Really great post Becky (and thanks for the mention of my blog)! It’s nice to know I’m not alone in feeling these pressures!
Wonderful post! I think it’s almost impossible to not to feel pressure to fit in when you move to another country and try to fit in, or at the very least when you try to understand your new environment. I also think that foreign women have more pressure than foreign men when it comes to adapting. It’s just a theory based on experience, but I’d be interested to hear other thoughts on this.
I find it interesting that people in Xiamen are more generous in offering their seat to someone on a bus than the people in Hangzhou are. My late husband was from Xiamen (Gulangyu), and he was generous in every way.
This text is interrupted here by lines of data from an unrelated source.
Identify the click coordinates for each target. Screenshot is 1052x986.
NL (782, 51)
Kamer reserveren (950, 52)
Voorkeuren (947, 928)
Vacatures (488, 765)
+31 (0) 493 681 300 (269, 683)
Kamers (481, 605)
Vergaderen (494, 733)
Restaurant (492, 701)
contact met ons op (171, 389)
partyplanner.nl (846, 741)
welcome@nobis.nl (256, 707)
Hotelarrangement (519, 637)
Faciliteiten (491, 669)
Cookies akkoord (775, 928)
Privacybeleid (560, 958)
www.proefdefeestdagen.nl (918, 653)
And yet, now that I think of it, he never let anyone take unfair advantage of him.
It’s puzzling to me that the Chinese in China are so dogmatic about certain things. There are so many of them, you’d think there’d be more variety of opinion. And they’ve been through so many changes in the past hundred years, you’d think that would make them less stuck in one way of doing things.
Fascinating. Sounds like Stockholm Syndrome, or growing up in a dysfunctional family. If you go to long without experiencing any other lifestyle, you start to think crazy is normal. Humans aren’t happy without feeling connected to others, and yet the options for friends are often limited.
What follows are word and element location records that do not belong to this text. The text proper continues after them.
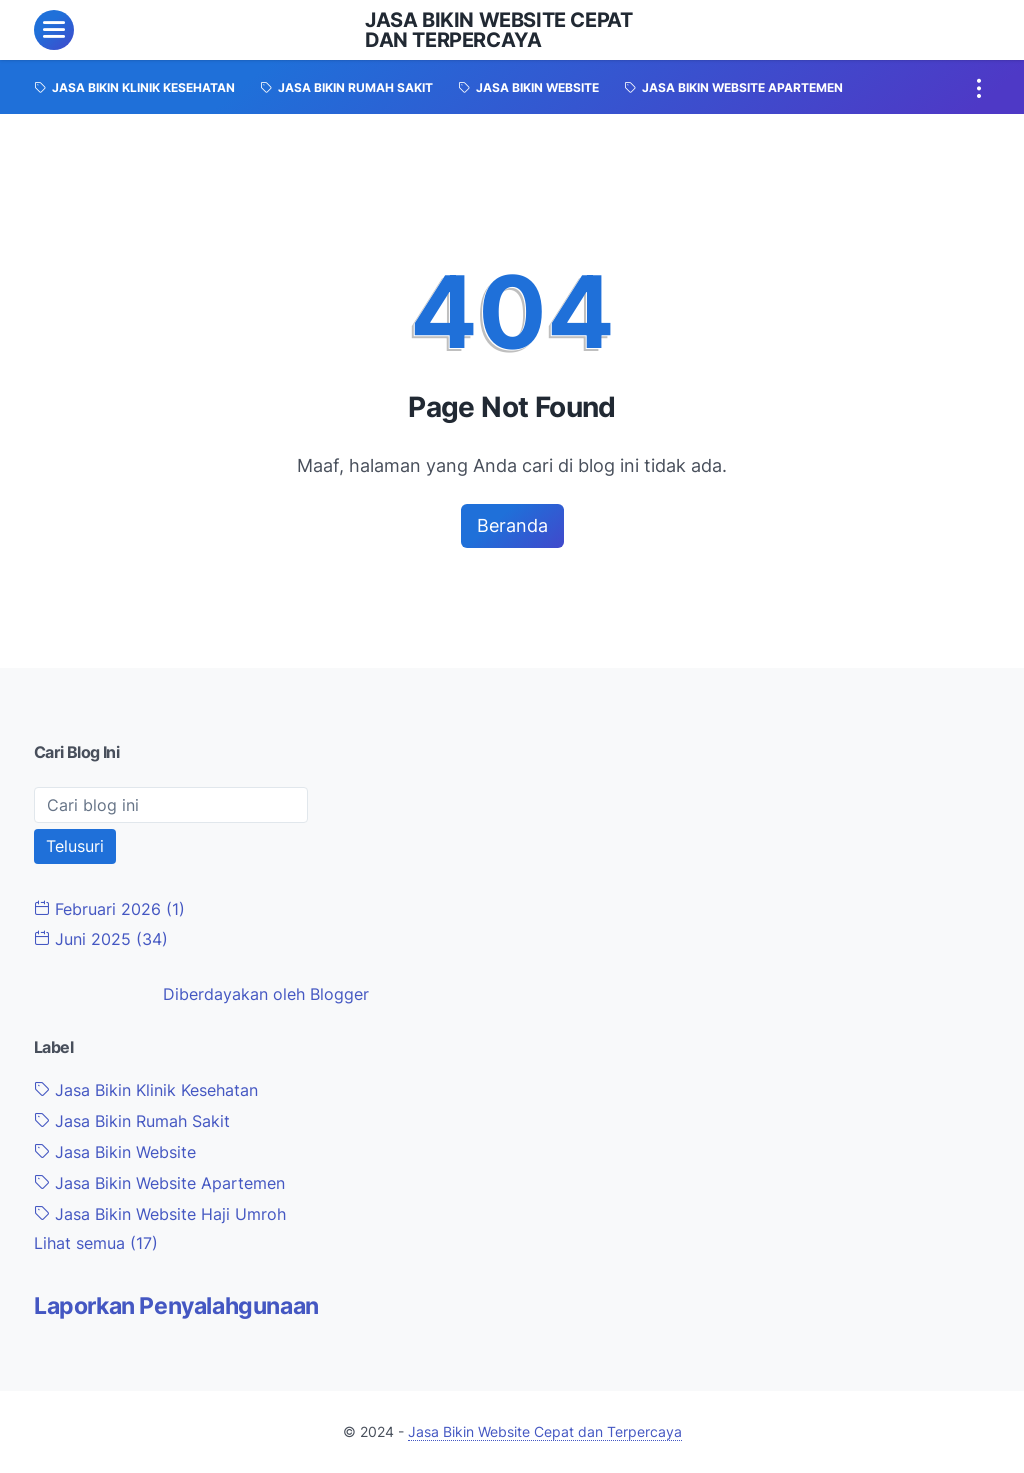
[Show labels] (96, 1243)
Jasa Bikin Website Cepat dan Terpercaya (498, 30)
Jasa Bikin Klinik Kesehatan (146, 1090)
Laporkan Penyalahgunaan (176, 1306)
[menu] (54, 30)
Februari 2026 (109, 909)
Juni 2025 (101, 939)
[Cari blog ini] (171, 805)
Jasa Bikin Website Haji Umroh (160, 1214)
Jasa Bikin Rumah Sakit (132, 1121)
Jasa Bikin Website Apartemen (159, 1183)
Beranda (512, 525)
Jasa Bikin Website (115, 1152)
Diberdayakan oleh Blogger (266, 994)
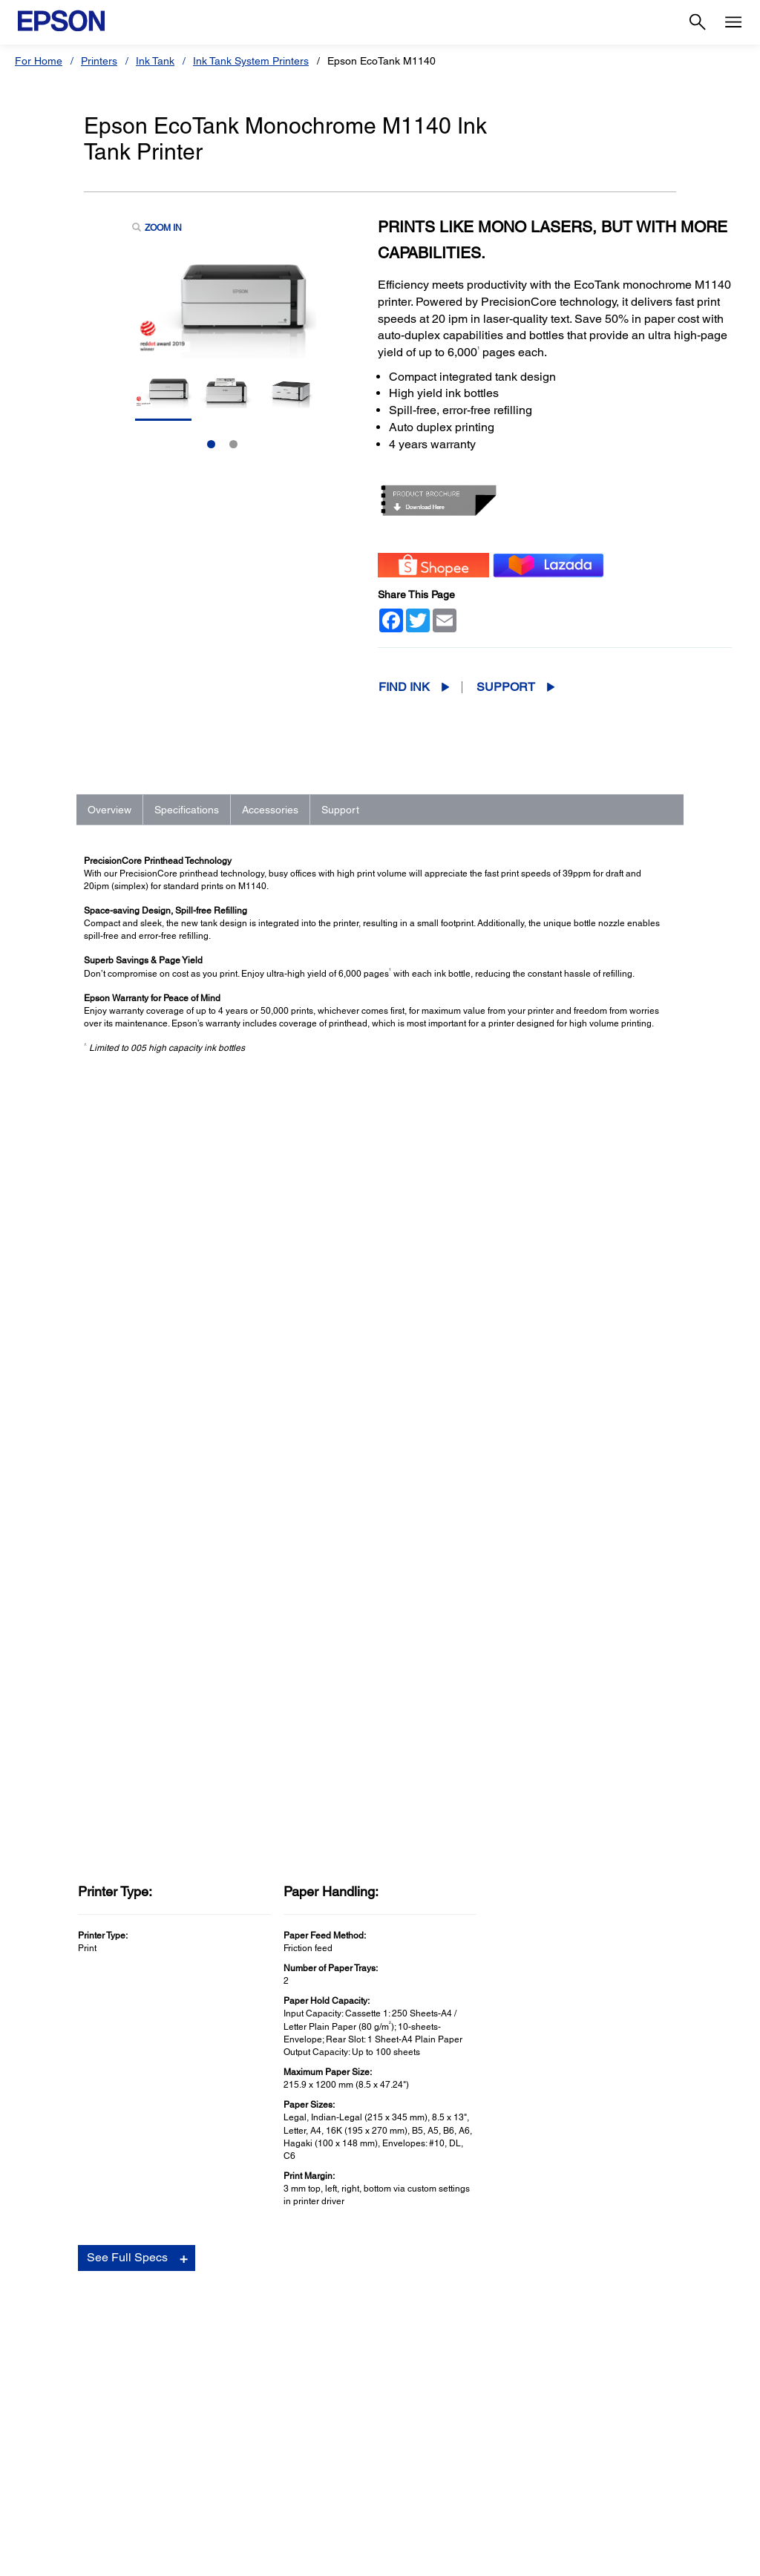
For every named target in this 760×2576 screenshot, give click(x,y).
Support (505, 687)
I had a German History professor who was convinced “Dynasty” brought down the Berlin wall. Maybe China needs to license more episodes of “Sex in the City” and get away from the archaic undesirable spinster mentality.
Haha, interesting findings, although my parents didn’t push me to get married when i was 28(i got married when i was 29), and my wife is older that me, and when we get married I didn’t have car. I can afford a car but can’t get a vehicle license plate(you know I’m in Beijing). BUT, i did buy an apartment in my hometown.
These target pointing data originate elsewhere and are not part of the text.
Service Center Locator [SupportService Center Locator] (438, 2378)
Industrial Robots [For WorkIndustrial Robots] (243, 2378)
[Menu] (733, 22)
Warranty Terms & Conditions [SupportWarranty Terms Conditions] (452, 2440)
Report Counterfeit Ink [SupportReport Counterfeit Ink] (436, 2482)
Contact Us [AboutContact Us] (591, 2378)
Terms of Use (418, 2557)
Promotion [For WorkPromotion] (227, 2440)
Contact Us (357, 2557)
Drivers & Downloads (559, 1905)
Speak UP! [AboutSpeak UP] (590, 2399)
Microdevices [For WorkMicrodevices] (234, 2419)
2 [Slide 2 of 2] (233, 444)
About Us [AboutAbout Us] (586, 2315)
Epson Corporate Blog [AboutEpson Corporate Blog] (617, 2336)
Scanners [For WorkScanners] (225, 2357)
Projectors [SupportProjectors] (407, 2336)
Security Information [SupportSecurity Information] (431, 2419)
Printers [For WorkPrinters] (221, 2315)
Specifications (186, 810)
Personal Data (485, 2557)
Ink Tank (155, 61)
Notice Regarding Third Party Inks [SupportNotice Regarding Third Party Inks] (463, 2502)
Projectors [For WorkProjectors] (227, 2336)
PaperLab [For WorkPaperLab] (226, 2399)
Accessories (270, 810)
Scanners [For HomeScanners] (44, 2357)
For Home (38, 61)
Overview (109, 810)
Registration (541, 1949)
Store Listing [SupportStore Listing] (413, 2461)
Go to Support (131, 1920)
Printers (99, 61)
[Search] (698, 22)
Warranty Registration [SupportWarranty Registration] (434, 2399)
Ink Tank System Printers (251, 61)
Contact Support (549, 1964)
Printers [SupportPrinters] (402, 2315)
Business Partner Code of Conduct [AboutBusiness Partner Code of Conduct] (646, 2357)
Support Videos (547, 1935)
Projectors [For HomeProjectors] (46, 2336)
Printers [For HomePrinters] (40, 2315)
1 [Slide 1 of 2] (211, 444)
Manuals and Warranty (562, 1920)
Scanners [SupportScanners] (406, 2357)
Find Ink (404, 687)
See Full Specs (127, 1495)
Wow, thanks for the comments everyone! I can see this topic is something not only I have thought about, haha. Also, seeing as, so far, only women have commented I’m going to agree with you Susan. I do think women have a bit more pressure to “fit in” though we are excused from some things (like carrying the bags.)
Nicki, I also was really surprised about the bus situation. I’m not quite sure it is more respect for elderly like “achineseperson” said because in hangzhou they very much respect their elders, and family members too. There is just a slight more, how to say, “culture of kindness,” in Xiamen. Perhaps because it’s a more laid back city. Once when I was struggling with some heavy bags a (very healthy looking) Chinese woman in her 60’s stopped and asked if I wanted help! She actually offered to carry some bags for me! I feel like that wouldn’t happen in Hangzhou even though hangzhou people are nice in other ways.
And Kimberly, as a second-hand fan myself I hear you, though I have finally seen some second-hand furniture shops opening up. So maybe one day that stigma of “old=bad” will be gone.
Autumn, you know what is real Stockholm syndrome? The pollution. You think it’s not so bad and then you go to another country and you are dazzled by the brilliance of the sky and realize what a haze you have been living under for so long. 😉 And I think TV shows can make a big difference in the cultural mindest of a nation. Unfortunately, with the TV and movie industry under strict government supervision that’s gonna be a tough nut to crack. Maybe k-dramas can help, haha!
It’s difficult to explain the words “克己复礼”,means restrain yourself and you will be a real polite person who be admited by the society.Sorry for my poor English,it’s hard to understand for u maybe.But this thoughts no only in China,but also in Japan & Korea which came from one of a China ancient thinkers calls 孔子.Action same think same is consider the only right way to integrate into groups ,or you will be isolated by others.So they ask you why your behavior not likes others maybe because they care about you ,sometimes they just wanna comfirm whether you are the one of them subconsciously.Ashamed to admit ,but it really exists in the Asia modern society.